Imran, who is 58, has convinced himself on the strength of polls that his Tehreek-e-Insaf party will triumph at the next elections. Whether that happens remains to be seen but Imran certainly commands the attention of the British media, a legacy from his youthful days in London when he had a string of gorgeous girlfriends.
For a man who read PPP at Oxford, Imran’s vocabulary when it comes to describing Asif Ali Zardari is surprisingly limited — as far as the former cricketer-turned-would-be-saviour of Pakistan is concerned, the president is “the biggest crook in the country”.
As for Jemima, who is intellectually more than a match for Imran, she has evolved into a slightly less aggressive version of Arundhati Roy, taking up causes such as opposing the extradition to Sweden of the WikiLeaks founder Julian Assange on rape charges. She completed her English degree at Bristol University, which was interrupted when she married Imran, and also did an MA in Islamic societies and cultures at the School of Oriental and African Studies (SOAS).
As a freelance journalist, she has written regularly for British national newspapers and is currently an “associate editor” at The Independent. When General Pervez Musharraf locked up political opponents during his period of emergency in Pakistan in 2007, it was Jemima who successfully led the campaign to free Imran.
There will be “his/hers” books on Pakistan from Imran and Jemima, since she is writing one, too.
“Imran Khan provides a unique insider’s view of a country unfamiliar to a western audience,” is how his book is billed. “Woven into this history we see how his personal life — his happy childhood in Lahore, his Oxford education, his extraordinary cricketing career, his marriage to Jemima Goldsmith, his mother’s influence and that of his Islamic faith — inform both the historical narrative and his current philanthropic and political activities.”

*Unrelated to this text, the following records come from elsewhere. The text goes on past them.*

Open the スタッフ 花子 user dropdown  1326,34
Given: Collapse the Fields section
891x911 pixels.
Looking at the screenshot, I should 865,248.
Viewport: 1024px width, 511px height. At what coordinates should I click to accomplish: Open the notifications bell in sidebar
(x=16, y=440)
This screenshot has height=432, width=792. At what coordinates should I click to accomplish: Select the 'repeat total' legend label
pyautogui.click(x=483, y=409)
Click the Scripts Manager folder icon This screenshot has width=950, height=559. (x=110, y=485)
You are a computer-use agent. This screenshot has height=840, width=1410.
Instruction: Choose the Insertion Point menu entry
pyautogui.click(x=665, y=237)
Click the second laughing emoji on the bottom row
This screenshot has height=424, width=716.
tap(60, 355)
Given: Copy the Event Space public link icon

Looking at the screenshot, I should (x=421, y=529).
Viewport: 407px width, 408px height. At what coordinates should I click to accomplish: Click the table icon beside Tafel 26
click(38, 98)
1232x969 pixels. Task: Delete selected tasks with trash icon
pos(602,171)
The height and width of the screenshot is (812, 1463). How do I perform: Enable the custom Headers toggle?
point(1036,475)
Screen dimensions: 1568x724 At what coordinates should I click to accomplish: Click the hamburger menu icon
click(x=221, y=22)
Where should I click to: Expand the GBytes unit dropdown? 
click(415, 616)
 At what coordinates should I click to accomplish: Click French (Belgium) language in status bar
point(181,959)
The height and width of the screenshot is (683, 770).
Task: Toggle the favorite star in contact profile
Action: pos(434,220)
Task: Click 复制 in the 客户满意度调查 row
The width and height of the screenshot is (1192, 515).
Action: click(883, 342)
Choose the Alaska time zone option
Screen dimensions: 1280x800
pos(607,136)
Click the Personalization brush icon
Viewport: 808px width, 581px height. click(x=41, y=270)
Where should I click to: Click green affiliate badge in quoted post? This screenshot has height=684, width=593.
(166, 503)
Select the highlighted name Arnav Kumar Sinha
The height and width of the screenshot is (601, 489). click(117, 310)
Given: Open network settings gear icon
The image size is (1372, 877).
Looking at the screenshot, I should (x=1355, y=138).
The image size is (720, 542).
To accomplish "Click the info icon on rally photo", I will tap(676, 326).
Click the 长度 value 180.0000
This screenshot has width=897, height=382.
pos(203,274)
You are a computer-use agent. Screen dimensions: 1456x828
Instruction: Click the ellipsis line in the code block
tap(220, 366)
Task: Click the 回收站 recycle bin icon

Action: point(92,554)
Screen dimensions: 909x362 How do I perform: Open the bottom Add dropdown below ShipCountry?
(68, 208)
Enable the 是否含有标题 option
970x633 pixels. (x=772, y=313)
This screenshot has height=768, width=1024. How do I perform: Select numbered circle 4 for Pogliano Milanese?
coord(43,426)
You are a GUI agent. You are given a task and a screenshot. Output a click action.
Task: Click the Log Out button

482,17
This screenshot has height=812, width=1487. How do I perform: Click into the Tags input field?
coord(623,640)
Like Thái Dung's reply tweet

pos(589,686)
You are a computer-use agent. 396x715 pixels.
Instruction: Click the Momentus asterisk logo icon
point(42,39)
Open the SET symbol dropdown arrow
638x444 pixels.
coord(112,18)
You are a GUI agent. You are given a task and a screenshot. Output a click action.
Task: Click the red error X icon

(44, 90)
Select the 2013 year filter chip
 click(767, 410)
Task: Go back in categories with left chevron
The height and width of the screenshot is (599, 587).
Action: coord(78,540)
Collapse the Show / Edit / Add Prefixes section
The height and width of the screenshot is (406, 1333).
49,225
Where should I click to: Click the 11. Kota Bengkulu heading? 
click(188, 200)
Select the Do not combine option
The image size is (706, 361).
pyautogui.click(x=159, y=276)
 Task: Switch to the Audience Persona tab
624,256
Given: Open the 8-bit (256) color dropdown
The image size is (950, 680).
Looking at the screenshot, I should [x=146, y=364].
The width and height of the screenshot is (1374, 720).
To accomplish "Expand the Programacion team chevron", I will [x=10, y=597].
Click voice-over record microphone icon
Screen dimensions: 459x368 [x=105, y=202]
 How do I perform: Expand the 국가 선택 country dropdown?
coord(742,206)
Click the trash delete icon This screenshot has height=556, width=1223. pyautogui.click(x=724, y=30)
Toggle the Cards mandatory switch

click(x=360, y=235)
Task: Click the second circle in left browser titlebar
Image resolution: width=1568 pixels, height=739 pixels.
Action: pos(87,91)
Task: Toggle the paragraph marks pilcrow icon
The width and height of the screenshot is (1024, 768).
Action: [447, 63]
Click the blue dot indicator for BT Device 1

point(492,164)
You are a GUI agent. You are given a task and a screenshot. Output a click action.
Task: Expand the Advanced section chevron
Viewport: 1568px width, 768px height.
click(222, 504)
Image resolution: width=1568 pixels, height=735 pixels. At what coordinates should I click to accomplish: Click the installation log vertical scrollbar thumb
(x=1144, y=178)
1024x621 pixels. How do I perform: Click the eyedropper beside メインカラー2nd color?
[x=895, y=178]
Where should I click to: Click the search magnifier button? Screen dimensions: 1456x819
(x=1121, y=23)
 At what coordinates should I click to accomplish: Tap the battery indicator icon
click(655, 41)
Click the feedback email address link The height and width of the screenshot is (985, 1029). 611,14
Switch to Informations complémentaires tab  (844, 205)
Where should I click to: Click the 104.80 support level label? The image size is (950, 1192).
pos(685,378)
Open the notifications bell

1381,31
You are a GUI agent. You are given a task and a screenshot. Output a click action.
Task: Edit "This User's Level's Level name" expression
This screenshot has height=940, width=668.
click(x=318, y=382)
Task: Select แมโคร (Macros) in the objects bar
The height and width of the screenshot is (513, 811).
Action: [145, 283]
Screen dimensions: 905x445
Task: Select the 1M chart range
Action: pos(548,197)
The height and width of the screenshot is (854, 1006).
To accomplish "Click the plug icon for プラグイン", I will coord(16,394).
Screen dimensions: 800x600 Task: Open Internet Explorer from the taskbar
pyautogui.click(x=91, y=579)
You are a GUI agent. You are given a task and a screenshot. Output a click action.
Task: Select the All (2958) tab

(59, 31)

Perhaps Imran can return the favour and conduct a matching “in conversation” with his lovely ex-wife when her book comes out. Jemima’s book on Pakistan “will be accessible and anecdotal, a witty and revealing portrait of a country at the febrile epicentre of world affairs,” according to her literary agent.
During the decade Jemima was married to Pakistan, “she came to know and love Pakistan, ‘the land of the pure’, in all its bewildering complexity and contradictions. In this book she revisits the country she got to know in the 1990s, undertaking a journey which begins in Lahore, moves north to Peshawar and Islamabad, and then heads down to Karachi. Along the way she encounters a dazzling array of people — the ordinary and the extraordinary — who illustrate the paradoxes of this remarkable country. Pakistan encompasses 165 million people, several hundred tribes and more than a dozen languages and is a very different place from the land of bearded zealots and military dictators of western stereotype.”
So how should Imran begin his “in conversation” with Jemima? How about, “That’s enough of me talking about myself and how I am going to fix all the problems of Pakistan, Jemima. Now, you can talk about me and how I am going to fix all the problems of Pakistan”?